Wie bereits geschrieben. Jellyfin-Kodi-PlugIn und self-signed funktioniert nicht.
-
@pixel24
Also pfSense stellt dir nichts dafür bereit. Wie gesagt, du kannst die Zertifikate und Keys per SSH (SCP) woanders hin kopieren, entweder von pfSense aus oder von einer anderen Maschine.
Das Einzeiler-Script dafür musst du allerdings selbst schreiben und einen Cron-Job erstellen.Die Annahme ist aber, dass die Zertifikate auf der pfSense auch von einem HAproxy Frontend verwendet werden. Dann liegen sie in /var/etc/haproxy/<Frontend>/ als .pem File.
Wenn nicht, hast du eher schlechte Karten. Dann werden sie nur in /conf/config.xml codiert gespeichert. Extrahieren und in ein verwendbares Format umwandeln wäre etwas komplizierter.Rein als ACME Client für andere Geräte ist pfSense eben nicht geeignet.
Ein certbot läuft aber vermutlich auch auf Ubuntu ganz gut. -
ok dank. Ich denke ich habe eine Möglichkeit gefunden. Ich teste das.
-
Ich mache lets encrypt direkt auf den Hosts, alles andere ist mir zu kompliziert.
-
@viragomann said in Zertifikate von der pfSense automatisch auf internen Host kopieren:
Wenn nicht, hast du eher schlechte Karten. Dann werden sie nur in /conf/config.xml codiert gespeichert. Extrahieren und in ein verwendbares Format umwandeln wäre etwas komplizierter.
Das stimmt so nicht.
Das ACME Plugin stellt in seinen General Settings die Funktionalität problemlos zur Verfügung. Anhaken und dann einfach aus /conf/acme die Zertifikate per SSH auf die Ubuntu Möhre ziehen ist da überhaupt kein Problem, egal ob HAproxy oder nicht. Das kann ACME schon seit langem, es wird nur gern übersehen :)

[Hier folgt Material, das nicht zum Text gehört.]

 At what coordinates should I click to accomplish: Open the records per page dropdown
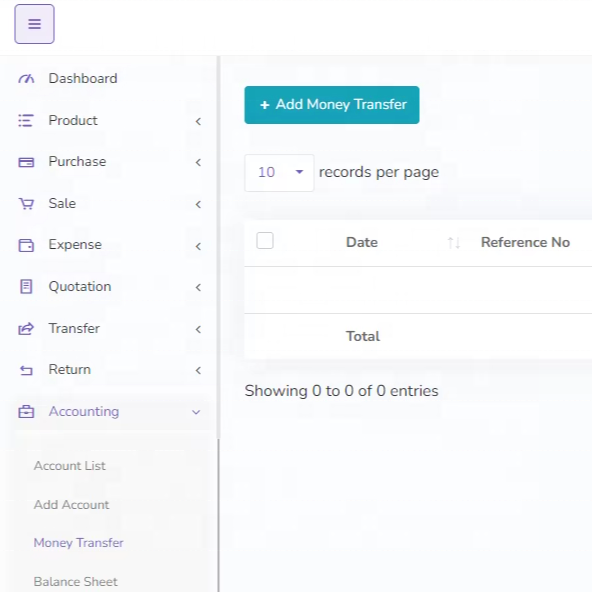279,173
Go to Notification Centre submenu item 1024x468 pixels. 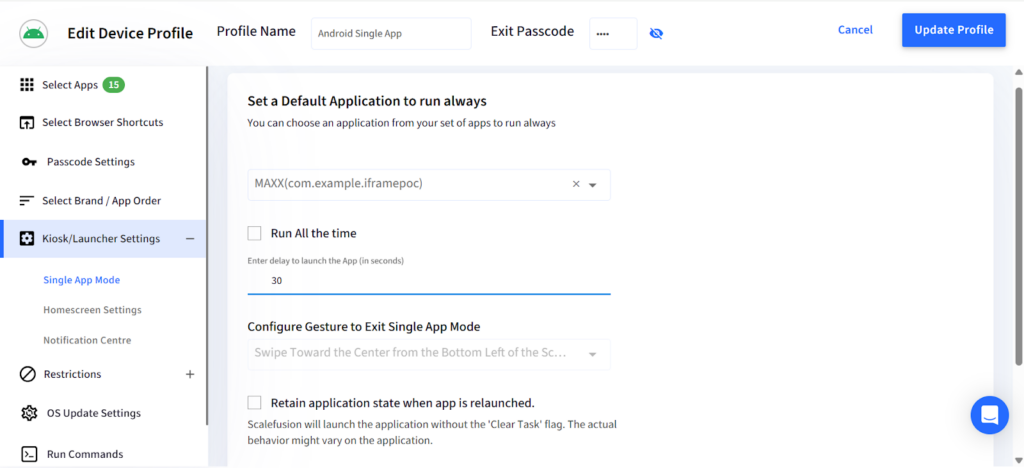coord(87,340)
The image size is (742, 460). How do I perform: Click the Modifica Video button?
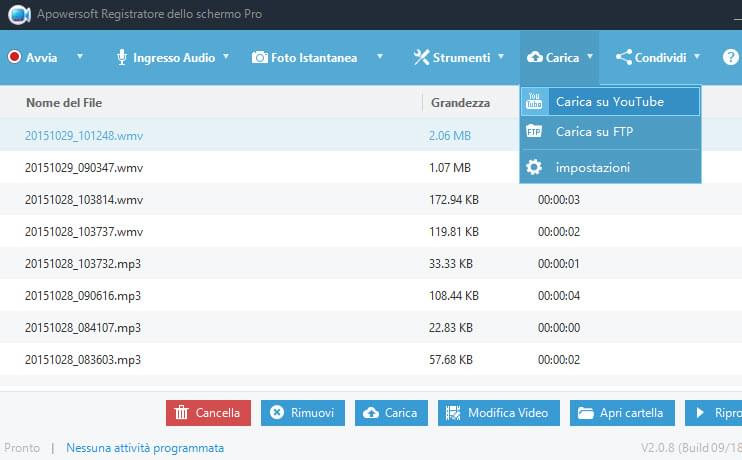[x=497, y=413]
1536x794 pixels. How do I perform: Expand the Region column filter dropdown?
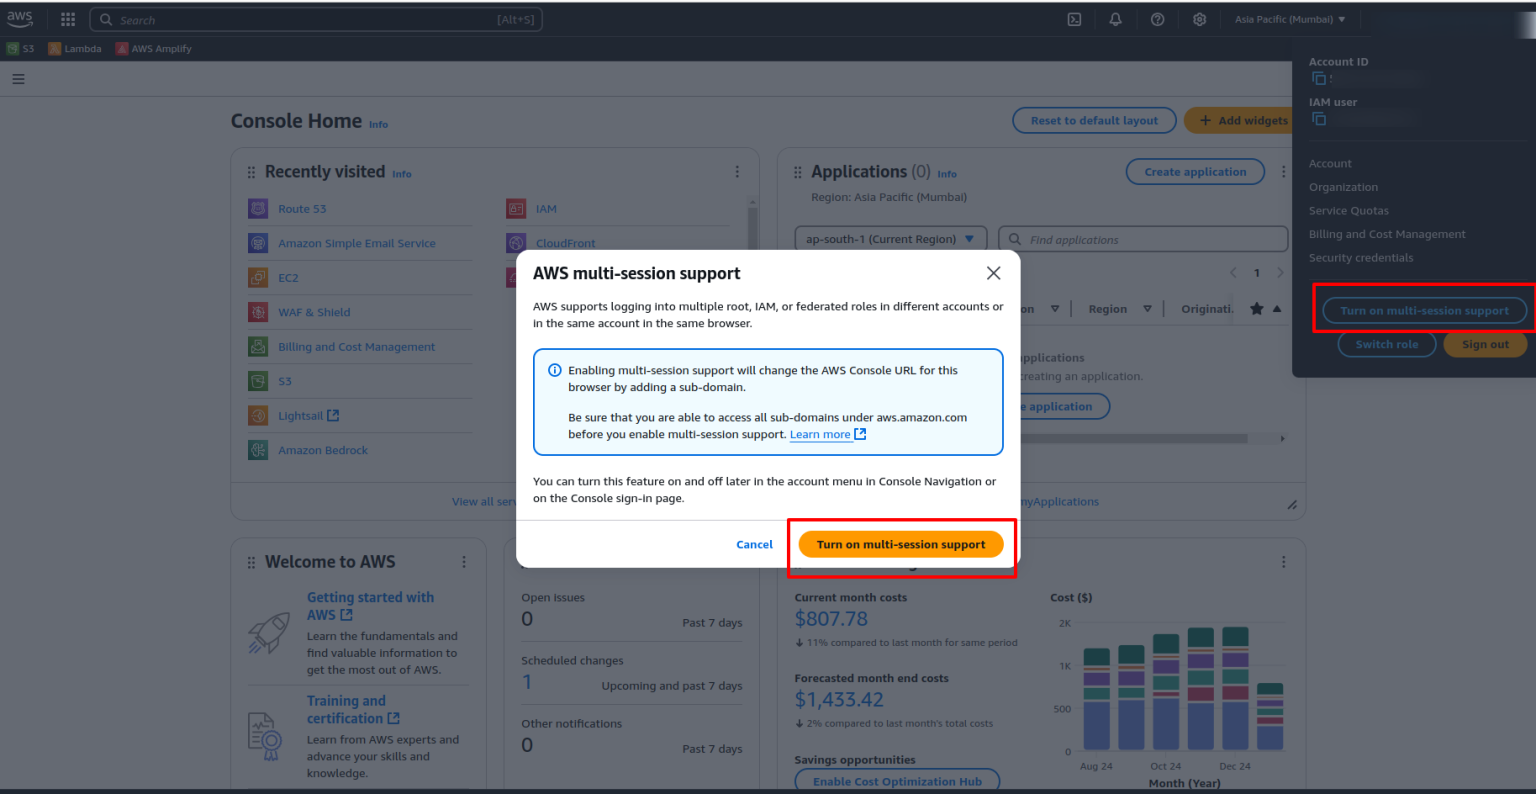[x=1146, y=308]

Die Zertifikate liegen dort alle "flach" im Verzeichnis nebeneinander und haben als Namen den gleichen, den sie in der UI als Name haben. Also bspw. TestCert als Name erzeugt hier
TestCert.all.pemTestCert.caTestCert.crtTestCert.keysowieTestCert.fullchainsind alle vorhanden und können genutzt werden.Cheers
-
@jegr said in Zertifikate von der pfSense automatisch auf internen Host kopieren:
@viragomann said in Zertifikate von der pfSense automatisch auf internen Host kopieren:
Das stimmt so nicht.
Das ACME Plugin stellt in seinen General Settings die Funktionalität problemlos zur Verfügung. Anhaken und dann einfach aus /conf/acme die Zertifikate per SSH auf die Ubuntu Möhre ziehen ist da überhaupt kein Problem, egal ob HAproxy oder nicht. Das kann ACME schon seit langem, es wird nur gern übersehen :)Okay, kenne ich nicht und kann das nicht bestätigen. Habe das ACME Package noch nie verwendet und bin vom Standardverhalten der pfSense ausgegangen.
-
@jegr Jeb, das hatte ich gefunden und auch so umgesetzt. Funktioniert. die PF kopiert die Zertifikate beim "erneuern" auf den Zielhost und der NGINX benutzt diese einfach. Jetzt läuft das mit parallelen Streams im LAN deutlich besser.
-
@viragomann said in Zertifikate von der pfSense automatisch auf internen Host kopieren:
und bin vom Standardverhalten der pfSense ausgegangen.
Hmmm:
@pixel24 said in Zertifikate von der pfSense automatisch auf internen Host kopieren:
meine pfSense kümmert sich mit acme um die LE-Zertifikate.